The Cross

The spiritual evening, part of the “Exploring Your Faith” program, in the month of January took place on the YouTube channel of the monastery, the theme being: the Holy Cross.

The cross as a gift, brought to us by the Messiah, is found in the words of Saint Basil the Great: “And descending through the Cross into hell, that He might fill all things with Himself, He loosed the pangs of death. rising on the third day, having made for all flesh a path to the resurrection of the dead.” This is clarified by Archimandrite Zacharias Zacharou: “He filled the whole universe with His divine energy, so that we, human beings, are able to meet Christ in all conditions; in all circumstances of this life. Be it during our joy, or during the hell of our torment, He is there.” He descended so deep, into hell, so that any man, from the most holy, to the greatest sinner, can be equally close to Him. There is no suffering that He does not understand.

Christ gives us the Cross out of love and with love for us. He says to His disciples, “Now I have told you before it comes, that when it does come to pass, you may believe… But that the world may know that I love the Father, and as the Father gave me commandment, so I do” (John 14.29-31). Paradoxically, this is the Cross, par excellence: the Savior’s love for the Father and for us. The grace of Golgotha ​​was greater than that of Tabor, for on the Cross we have the ultimate expression of God’s love for man.

From the Holy Apostle Paul, we learn a way to carry our cross: “Let us persevere in the struggle that lies ahead. With eyes fixed on Jesus, the starter and fulfiller of the faith, who, for the joy that was set before him, suffered the cross, ignored its reproach, and sat down at the right hand of the throne of God…” (Hebrews 12.1-4). He speaks of the joy that is set before Him. But what was His joy? That we, the lost sheep, were together with Him, the Good Shepherd. We, convinced that He loves us, returning in repentance to the stable and wanting to be with Him. And having this joy before Him, He went to the Cross, thinking that we would humble ourselves, and that we would desire to be with Him in His Father’s Kingdom. 

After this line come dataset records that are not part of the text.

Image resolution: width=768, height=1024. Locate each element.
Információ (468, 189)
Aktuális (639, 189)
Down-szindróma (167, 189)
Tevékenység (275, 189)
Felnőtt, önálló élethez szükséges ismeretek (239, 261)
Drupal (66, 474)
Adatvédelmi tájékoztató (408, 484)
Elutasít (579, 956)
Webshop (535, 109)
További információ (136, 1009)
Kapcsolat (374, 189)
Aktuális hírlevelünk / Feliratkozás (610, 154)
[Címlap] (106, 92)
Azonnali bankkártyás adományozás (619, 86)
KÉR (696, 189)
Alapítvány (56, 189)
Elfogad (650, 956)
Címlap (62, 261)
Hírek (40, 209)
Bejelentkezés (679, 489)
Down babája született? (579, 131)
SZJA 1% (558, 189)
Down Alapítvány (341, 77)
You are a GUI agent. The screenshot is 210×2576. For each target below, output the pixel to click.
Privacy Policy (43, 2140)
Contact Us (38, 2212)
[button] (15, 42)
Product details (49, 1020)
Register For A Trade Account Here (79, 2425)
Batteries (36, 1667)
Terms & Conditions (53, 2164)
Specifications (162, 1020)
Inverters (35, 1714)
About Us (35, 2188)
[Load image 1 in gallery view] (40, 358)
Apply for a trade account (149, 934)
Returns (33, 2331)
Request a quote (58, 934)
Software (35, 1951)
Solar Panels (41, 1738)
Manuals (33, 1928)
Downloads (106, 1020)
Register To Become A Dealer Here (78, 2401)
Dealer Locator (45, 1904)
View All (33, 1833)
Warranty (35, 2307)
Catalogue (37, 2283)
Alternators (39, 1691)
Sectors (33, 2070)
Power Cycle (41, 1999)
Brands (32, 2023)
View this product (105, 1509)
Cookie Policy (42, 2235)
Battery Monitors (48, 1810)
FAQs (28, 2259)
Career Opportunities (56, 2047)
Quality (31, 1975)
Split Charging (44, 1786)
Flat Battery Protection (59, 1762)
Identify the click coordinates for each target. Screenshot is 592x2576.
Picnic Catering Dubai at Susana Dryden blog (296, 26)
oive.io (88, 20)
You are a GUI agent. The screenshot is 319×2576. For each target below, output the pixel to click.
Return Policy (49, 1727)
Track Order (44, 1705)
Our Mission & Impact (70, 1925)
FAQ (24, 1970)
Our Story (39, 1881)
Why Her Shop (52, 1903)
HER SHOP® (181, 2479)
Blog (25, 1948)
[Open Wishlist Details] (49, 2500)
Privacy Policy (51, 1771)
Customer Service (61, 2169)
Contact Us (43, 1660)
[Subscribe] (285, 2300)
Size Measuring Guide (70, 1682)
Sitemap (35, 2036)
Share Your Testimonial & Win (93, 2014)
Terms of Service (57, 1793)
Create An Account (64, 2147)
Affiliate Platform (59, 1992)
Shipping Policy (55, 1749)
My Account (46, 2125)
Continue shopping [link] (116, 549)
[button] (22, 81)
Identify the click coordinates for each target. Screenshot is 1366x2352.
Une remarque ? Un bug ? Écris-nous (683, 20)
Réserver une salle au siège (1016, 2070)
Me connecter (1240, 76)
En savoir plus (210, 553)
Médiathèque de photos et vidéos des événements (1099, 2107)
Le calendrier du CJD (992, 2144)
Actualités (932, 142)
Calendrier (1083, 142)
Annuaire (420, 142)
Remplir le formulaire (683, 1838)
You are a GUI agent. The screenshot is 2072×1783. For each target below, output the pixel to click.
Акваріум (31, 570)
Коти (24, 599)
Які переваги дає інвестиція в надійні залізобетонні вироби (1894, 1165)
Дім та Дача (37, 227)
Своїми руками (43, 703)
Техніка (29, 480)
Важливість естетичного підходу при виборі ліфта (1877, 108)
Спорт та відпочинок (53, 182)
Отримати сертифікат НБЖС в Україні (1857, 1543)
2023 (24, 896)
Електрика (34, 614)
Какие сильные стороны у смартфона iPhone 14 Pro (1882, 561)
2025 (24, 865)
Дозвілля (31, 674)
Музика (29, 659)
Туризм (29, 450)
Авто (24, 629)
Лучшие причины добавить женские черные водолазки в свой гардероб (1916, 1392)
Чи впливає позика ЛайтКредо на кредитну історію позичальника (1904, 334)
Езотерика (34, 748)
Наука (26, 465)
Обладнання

The Holy Fathers also viewed the Cross as a path. St. Isaac the Syrian says: “Throw yourself day and night before the Cross of Christ and then the sun will rise in you and you will become like a paradise in flourish.” When it hurts, let me think of Christ on the Cross. We take the Cross of the Savior in our arms and ask from Him the strength to carry it. Therefore, the Cross is a path to God, but also to our own heart and to that of our neighbor. The poet Ioan Alexandru depicts this very beautifully in a poem about Saint Stefan the Great: “To enter the heart of a people / The narrowest gate of all / If you are not sacrificed in their tears / You have no way to enter eternity” (Testament of Stefan the Great).

The Cross also leads us to humility. Father Zacharias says, “How can the Lord be glorified if His faithful servants do not suffer? One way in which man humbles himself is to surrender completely to God’s providence.” To understand this, it is enough to consider what happened during the communist prisons. Wasn’t God’s power there? How else could one have resisted? God was glorified through those people. Therefore, it is a paradoxical language, but a Christian language. More specifically, Father Zacharias shows how we can bear our cross: “Man can bear the Lord’s death through the ascetic practices of the Church, such as fasting and enduring shame in Confession. Likewise, when a man humbles himself before his brother without claiming his own righteousness, instead claiming responsibility even for his neighbor’s mistakes without murmuring, he puts his own ‘dignity’ to death. But at the same time, he knows that ‘he has passed from death into life’ (John 5.24). He who cuts off his own will before his brother overcomes death. All who follow the Lamb are tireless bearers of the ‘death of the Lord Jesus,’ and this not only from time to time, but ‘like the lambs that are led to the slaughter,’ they are ‘slain all day long’ (Ps. 43:24), always and everywhere.” Behold several ways to carry the Cross. And just as many ways to be alive in God. Because this is the fruit of the Cross: our resurrection.